Bei mir begann das Leben in einem beschaulichen Dorf nahe der Bischofsstadt Osnabrück. Mein Vater war Tischlermeister, meine Mutter Bürokauffrau und Flüchtling aus Schlesien, drei Brüder meines Vaters waren katholische Priester. Und so verlief die Schullaufbahn in katholischen Schulen bei Nonnen, Patres bis hin zum Zivildienst in der Erzabtei der Benediktiner St. Ottilien.
Schon früh beschäftigte ich mich mit der Frage nach dem Sinn des Lebens: „Wer bin ich“? „Warum bin ich hier“? „Was ist der Sinn hier auf Erden?“. Im Internat griff ich – durchaus in einem mystisch geführten Akt – in der elften Klasse nach meinem Lebensbuch: Sri Aurobindo – oder das Abenteuer des Bewusstseins. Die Frau meines Kunstlehrers führte mich zum späteren ZEN-Meister Pater Johannes Kopp und zum damaligen ersten christlichen ZEN-Meister, dem Jesuitenpater Hugo Makibi Enomiya-Lassalle.
Einigen Mitschülern erzählte ich in etwa damals folgende Geschichte: Das Leben der Menschen, einschließlich unseren Priestern hier im Internat, das Gesellschaftssystem mit seinen Begierden nach Anhäufung von Vergänglichem ist Maya (eine Illusion). Und ich schrieb damals in mein kleines Büchlein: „Das einzig Bedeutende im Leben ist das Voranschreiten zum Licht, alles andere ist nur Spielerei“. So wollte ich die Klöster Indiens, Nepals und Japans bereisen und ja, vielleicht Schriftsteller werden. Hermann Hesse war einer meiner großen Vorbilder, aber auch Meister Eckhardt, der heilige Franziskus, die Philosophen Gurdjieff, Ouspensky und einige mehr.
Doch es kam anders.
Der unternehmerische Beginn – und es sollte nur ein Projekt sein
Eines Tages, ich schlug mich gerade mit dem Handel von Nepalteppiche durch, kam gut gelaunt vom Gardasee in die Heimat.

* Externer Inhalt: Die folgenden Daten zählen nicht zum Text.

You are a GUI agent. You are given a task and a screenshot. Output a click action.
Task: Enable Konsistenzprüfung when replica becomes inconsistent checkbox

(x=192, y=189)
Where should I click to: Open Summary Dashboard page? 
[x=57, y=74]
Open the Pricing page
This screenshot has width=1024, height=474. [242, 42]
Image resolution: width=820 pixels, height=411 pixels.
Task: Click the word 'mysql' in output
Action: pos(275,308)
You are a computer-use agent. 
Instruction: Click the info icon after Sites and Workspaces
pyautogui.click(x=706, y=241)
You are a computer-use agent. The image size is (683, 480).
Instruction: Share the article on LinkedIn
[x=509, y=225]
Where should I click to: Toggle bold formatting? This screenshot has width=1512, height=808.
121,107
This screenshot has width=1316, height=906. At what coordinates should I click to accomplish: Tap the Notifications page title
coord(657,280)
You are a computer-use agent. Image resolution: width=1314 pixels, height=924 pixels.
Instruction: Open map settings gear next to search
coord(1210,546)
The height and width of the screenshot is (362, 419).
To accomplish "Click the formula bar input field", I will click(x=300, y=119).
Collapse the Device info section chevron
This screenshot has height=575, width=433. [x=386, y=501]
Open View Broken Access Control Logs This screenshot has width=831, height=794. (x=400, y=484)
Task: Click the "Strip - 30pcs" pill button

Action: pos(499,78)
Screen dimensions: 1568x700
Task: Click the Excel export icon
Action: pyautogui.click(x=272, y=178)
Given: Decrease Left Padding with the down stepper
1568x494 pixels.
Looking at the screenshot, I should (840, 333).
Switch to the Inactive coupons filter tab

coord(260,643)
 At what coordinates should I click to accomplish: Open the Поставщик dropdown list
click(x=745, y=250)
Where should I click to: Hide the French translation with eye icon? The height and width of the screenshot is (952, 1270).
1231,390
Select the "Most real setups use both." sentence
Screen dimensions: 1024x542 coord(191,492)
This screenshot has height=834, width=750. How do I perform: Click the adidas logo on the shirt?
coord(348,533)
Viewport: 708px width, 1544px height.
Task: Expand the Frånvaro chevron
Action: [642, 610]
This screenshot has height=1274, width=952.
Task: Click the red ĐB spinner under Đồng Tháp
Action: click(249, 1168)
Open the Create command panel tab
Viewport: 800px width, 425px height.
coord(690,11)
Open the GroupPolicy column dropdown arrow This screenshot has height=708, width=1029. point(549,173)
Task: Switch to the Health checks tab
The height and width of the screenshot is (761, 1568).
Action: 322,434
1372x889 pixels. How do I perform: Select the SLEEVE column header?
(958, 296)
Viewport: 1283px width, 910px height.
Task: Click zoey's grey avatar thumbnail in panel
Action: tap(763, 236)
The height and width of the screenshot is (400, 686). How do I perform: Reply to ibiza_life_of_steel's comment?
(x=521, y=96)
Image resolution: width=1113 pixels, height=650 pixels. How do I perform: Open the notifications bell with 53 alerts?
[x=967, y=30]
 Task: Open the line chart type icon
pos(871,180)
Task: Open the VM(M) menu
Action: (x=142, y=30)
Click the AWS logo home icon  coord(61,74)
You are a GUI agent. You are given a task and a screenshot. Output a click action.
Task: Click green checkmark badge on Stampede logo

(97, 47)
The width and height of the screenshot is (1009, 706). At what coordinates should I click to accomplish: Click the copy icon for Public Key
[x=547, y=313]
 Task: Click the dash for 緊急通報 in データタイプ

Mein Vater benötigte dringend Geld für die weitere Entwicklung seines neuen Lebenswerkes, der MOTOS Motoren-Technologie mit dem Slogan „Wir bewegen die Zukunft“. Es war oder würde eine Revolution in der Motorenbranche sein. Kurzerhand, offenbar auf dem Höhepunkt meiner jugendlichen Naivität sagte ich: „Ich mach‘ das“. Und so besorgte ich ohne Vorkenntnisse im selfmade-Studium viele Millionen für die Technologie meines Vaters. Heute würde man sagen: Capital Raising für ein Startup in der Seed-Phase oder auch Early Stage genannt. Allein diese Begrifflichkeiten hatte ich nie zuvor gehört. Es war unzweifelhaft eine Aufgabe mit einem der höchsten Schwierigkeitsgerade. Ich habe es geschafft. Doch es sollte anders kommen, aus der MOTOS-Technologie wurde nichts; die Gründe sind bis heute ungeklärt. So blieb ich in der Finanzbranche.
Drei Jahrzehnte Finanzbranche, dreihundert Millionen Umsatz.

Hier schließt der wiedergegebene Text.